→ **TRAVAIL À RÉALISER**
[1] Traduisez en anglais la phrase suivante, tirée du texte sur l'approche mobile-first : « Cela consiste à commencer la conception de son interface par la version mobile. »
[2] Répondez aux questions suivantes à partir du texte sur l'approche mobile-first.
(a) En quelle année et par qui l'approche mobile-first a-t-elle été théorisée ?
(b) Quel nom donne-t-on à la simplification des écrans desktop pour un affichage sur tablette et mobile ?
(c) Depuis quelle année la version mobile est-elle la référence pour l'indexation sur le moteur de recherche ?
[3] Recopiez le passage du texte sur l'approche mobile-first allant de « Dans la pratique » à « et facilement accessible. », en remplaçant « sobre » par « dépouillée ».

Une méthode adaptée au web d’aujourd’hui
L’approche mobile-first a été théorisée dès 2011 par le designer Luke Wroblewski. Cela consiste à commencer la conception de son interface par la version mobile. Le design adapté aux écrans plus larges est traité dans un second temps.
Cette méthode de conception est à l’opposé de la manière dont le Responsive Web Design était abordé jusqu’alors. La manière la plus commune étant de réaliser les écrans desktop et de les simplifier (on parle de dégradation progressive) pour un affichage sur écran tablette et mobile.
Ce changement de paradigme n’est pas sans conséquences et à de multiples répercussions sur la conception, l’organisation et le développement des interfaces.
Dans la pratique
Le point principal, quand on commence le design d’une interface par un petit écran, est que l’on va se focaliser sur l’essentiel. Et à l’instar des préceptes portés par l’écoconception ou par l’accessibilité, tout ce qui simplifie l’expérience utilisateur doit être intégré par le designer dans son travail. Une approche fonctionnelle mieux pensée et plus sobre, un design mieux intégré sur les différents terminaux, tout le monde vote pour. Mais cette idée n’est pas nouvelle, c’est même le fondement de l’UX Design.
Il est vrai que l’expérience sur mobile mérite une attention particulière, le terminal, le contexte d’utilisation, les besoins de l’utilisateur… Le contenu doit être ciblé et facilement accessible.
Pour les sites, l’aspect référencement va également être primordial. En 2016, Google dévoile son Mobile First Index. Et depuis 2018, la version mobile est devenue la référence pour l’indexation sur le moteur de recherche. Un site sans version mobile ou non mobile-friendly verra son ranking inévitablement impacté.

→ **BLOC DE DONNÉES**

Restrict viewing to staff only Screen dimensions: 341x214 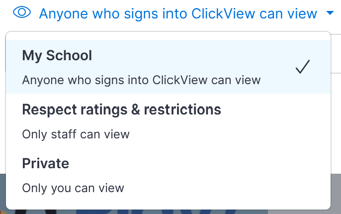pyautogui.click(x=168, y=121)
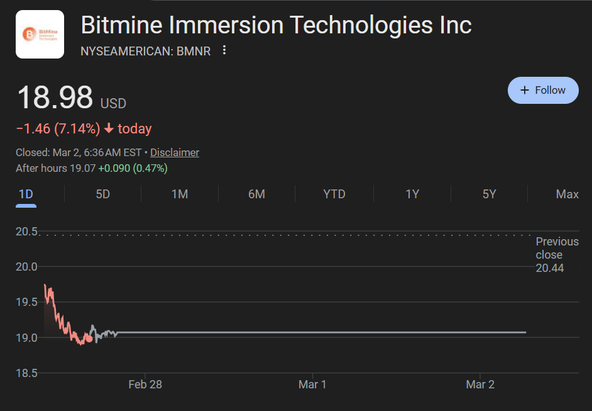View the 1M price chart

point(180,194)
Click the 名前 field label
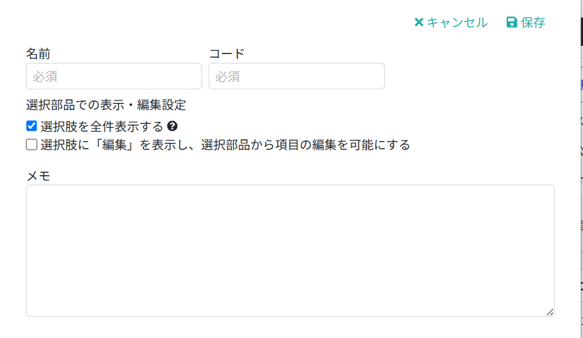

→ **RÉSULTATS DE L'EXERCICE**
[1] It consists of starting the design of one's interface with the mobile version.

[2]
(a) En 2011, par le designer Luke Wroblewski.
(b) La dégradation progressive.
(c) Depuis 2018.

[3]
Dans la pratique
Le point principal, quand on commence le design d’une interface par un petit écran, est que l’on va se focaliser sur l’essentiel. Et à l’instar des préceptes portés par l’écoconception ou par l’accessibilité, tout ce qui simplifie l’expérience utilisateur doit être intégré par le designer dans son travail. Une approche fonctionnelle mieux pensée et plus dépouillée, un design mieux intégré sur les différents terminaux, tout le monde vote pour. Mais cette idée n’est pas nouvelle, c’est même le fondement de l’UX Design.
Il est vrai que l’expérience sur mobile mérite une attention particulière, le terminal, le contexte d’utilisation, les besoins de l’utilisateur… Le contenu doit être ciblé et facilement accessible.